____ INFORMATION SUPPLIED
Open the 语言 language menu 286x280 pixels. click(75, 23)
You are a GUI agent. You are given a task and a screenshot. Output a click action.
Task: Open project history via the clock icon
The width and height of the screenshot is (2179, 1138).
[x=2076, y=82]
________
■ GIVEN TASK:
Convert these rows into a Markdown table with the columns n and Line, numbering each row and leaving out blank lines.

■ TASK RESULT:
| n | Line |
|---|---|
| 1 | Open the 语言 language menu 286x280 pixels. click(75, 23) |
| 2 | You are a GUI agent. You are given a task and a screenshot. Output a click action. |
| 3 | Task: Open project history via the clock icon |
| 4 | The width and height of the screenshot is (2179, 1138). |
| 5 | [x=2076, y=82] |